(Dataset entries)
# # # # #

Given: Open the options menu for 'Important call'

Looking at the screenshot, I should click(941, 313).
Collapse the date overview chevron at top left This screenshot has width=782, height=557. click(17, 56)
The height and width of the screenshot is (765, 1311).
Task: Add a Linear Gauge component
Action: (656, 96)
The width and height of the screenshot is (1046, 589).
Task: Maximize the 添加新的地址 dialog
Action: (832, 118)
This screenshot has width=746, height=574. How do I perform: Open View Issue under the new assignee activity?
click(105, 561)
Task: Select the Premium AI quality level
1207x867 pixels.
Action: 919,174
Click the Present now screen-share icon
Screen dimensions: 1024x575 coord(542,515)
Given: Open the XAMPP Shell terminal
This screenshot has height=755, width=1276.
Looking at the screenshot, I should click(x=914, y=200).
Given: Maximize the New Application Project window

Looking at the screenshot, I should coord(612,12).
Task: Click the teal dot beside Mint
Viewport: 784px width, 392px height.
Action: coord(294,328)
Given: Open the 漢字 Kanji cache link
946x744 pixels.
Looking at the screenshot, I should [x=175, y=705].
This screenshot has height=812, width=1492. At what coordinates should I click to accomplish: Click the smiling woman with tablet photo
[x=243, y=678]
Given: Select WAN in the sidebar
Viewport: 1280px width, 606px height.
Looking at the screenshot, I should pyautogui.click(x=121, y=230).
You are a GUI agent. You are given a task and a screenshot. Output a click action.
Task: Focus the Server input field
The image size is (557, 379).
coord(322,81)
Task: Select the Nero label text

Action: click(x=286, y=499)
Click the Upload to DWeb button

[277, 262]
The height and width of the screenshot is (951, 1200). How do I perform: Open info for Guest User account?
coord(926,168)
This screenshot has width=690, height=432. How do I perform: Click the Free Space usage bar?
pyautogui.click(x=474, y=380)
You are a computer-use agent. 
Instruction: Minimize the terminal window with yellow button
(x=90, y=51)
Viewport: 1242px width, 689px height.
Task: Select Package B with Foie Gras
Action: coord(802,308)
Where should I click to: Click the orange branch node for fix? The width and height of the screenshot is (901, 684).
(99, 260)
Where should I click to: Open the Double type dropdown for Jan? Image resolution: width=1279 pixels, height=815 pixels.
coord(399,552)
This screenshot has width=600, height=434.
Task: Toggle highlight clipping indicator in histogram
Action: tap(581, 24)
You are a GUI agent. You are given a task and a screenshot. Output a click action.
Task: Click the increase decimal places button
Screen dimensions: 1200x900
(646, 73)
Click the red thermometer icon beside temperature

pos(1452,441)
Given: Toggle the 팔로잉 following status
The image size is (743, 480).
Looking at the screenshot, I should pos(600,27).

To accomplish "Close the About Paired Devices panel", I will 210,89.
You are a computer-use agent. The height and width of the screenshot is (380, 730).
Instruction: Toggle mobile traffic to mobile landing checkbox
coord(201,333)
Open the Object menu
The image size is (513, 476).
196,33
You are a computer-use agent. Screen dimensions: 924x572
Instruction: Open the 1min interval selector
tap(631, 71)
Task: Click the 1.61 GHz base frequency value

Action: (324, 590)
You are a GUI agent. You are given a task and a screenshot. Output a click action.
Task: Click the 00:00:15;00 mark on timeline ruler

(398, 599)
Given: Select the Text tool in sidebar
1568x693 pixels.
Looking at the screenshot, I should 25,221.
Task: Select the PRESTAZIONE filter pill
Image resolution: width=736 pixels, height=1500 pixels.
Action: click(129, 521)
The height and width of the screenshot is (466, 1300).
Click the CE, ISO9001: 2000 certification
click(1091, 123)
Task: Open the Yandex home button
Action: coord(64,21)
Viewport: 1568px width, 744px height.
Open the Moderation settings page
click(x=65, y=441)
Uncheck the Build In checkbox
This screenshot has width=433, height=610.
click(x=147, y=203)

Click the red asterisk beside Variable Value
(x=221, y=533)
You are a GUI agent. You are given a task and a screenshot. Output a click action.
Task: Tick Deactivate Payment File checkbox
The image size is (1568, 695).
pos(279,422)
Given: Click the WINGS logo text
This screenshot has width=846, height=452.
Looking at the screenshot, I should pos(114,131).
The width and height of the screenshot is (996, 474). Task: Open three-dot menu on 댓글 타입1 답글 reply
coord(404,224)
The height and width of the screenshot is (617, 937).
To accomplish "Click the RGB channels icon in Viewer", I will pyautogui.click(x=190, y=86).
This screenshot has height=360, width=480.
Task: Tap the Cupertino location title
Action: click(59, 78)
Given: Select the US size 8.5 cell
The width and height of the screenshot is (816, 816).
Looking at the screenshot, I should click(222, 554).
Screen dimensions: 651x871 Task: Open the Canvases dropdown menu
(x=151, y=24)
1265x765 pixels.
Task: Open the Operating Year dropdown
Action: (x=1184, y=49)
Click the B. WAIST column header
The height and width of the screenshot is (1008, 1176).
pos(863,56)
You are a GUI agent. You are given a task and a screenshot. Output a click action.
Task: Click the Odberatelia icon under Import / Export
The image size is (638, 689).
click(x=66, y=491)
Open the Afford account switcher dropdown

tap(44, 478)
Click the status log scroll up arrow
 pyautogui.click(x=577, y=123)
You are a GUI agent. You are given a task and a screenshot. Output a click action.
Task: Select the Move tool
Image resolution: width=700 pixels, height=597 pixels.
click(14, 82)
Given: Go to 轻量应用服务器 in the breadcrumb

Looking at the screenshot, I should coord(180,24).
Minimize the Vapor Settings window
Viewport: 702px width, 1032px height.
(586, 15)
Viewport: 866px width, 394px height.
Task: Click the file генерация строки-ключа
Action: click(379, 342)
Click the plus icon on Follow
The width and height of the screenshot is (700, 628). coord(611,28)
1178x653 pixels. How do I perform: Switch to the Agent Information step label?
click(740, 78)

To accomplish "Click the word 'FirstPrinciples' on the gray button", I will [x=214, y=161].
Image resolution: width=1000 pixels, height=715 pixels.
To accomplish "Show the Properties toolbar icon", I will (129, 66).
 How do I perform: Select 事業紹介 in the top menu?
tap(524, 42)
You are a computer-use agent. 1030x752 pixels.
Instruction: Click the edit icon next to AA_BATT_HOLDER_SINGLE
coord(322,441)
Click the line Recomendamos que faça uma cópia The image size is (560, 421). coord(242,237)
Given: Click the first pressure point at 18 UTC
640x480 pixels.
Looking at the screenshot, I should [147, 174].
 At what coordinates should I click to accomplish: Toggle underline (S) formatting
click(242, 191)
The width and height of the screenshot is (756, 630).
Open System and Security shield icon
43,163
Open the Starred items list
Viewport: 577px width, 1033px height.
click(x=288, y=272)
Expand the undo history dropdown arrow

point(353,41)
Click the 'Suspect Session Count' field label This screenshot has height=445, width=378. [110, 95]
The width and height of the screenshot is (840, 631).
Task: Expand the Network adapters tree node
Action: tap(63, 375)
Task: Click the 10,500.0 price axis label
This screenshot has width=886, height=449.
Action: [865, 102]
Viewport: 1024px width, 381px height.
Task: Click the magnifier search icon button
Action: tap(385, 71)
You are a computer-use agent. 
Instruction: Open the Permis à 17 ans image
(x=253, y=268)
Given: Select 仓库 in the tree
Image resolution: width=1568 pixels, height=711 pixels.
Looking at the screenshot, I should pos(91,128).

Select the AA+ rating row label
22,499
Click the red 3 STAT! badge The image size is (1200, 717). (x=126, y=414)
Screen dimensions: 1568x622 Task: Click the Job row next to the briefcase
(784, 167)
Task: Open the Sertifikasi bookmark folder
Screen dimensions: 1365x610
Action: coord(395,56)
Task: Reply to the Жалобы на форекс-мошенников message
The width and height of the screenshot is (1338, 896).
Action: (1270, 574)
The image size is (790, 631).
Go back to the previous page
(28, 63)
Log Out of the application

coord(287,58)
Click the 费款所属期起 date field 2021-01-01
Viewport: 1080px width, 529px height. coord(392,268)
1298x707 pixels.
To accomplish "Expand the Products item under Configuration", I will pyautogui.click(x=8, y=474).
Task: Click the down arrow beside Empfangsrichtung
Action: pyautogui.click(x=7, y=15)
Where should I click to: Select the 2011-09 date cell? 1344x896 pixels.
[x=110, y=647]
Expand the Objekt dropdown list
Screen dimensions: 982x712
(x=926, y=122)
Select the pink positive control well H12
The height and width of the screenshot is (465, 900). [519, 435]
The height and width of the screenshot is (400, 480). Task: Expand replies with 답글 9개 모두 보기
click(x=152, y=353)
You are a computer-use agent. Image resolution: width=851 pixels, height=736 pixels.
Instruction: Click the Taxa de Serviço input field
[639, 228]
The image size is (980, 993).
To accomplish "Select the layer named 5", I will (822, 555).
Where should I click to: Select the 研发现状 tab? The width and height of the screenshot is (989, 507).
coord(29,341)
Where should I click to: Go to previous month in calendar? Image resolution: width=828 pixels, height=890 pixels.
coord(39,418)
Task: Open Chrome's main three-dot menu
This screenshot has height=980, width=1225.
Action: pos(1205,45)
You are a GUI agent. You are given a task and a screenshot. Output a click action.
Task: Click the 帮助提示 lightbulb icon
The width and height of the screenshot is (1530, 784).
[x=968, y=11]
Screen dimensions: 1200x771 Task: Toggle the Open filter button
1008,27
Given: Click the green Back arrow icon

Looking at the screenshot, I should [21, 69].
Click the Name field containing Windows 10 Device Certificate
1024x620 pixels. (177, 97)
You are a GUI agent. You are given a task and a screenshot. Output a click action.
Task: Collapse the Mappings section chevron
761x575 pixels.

# # # # #

Reproduce exactly the section above that begins at the line containing "Viewport: 1568px width, 744px height." and ends at the line containing "Task: Tick Deactivate Payment File checkbox", leaving out all other lines.

_SOLUTION BELOW_.
Viewport: 1568px width, 744px height.
Open the Moderation settings page
click(x=65, y=441)
Uncheck the Build In checkbox
This screenshot has width=433, height=610.
click(x=147, y=203)

Click the red asterisk beside Variable Value
(x=221, y=533)
You are a GUI agent. You are given a task and a screenshot. Output a click action.
Task: Tick Deactivate Payment File checkbox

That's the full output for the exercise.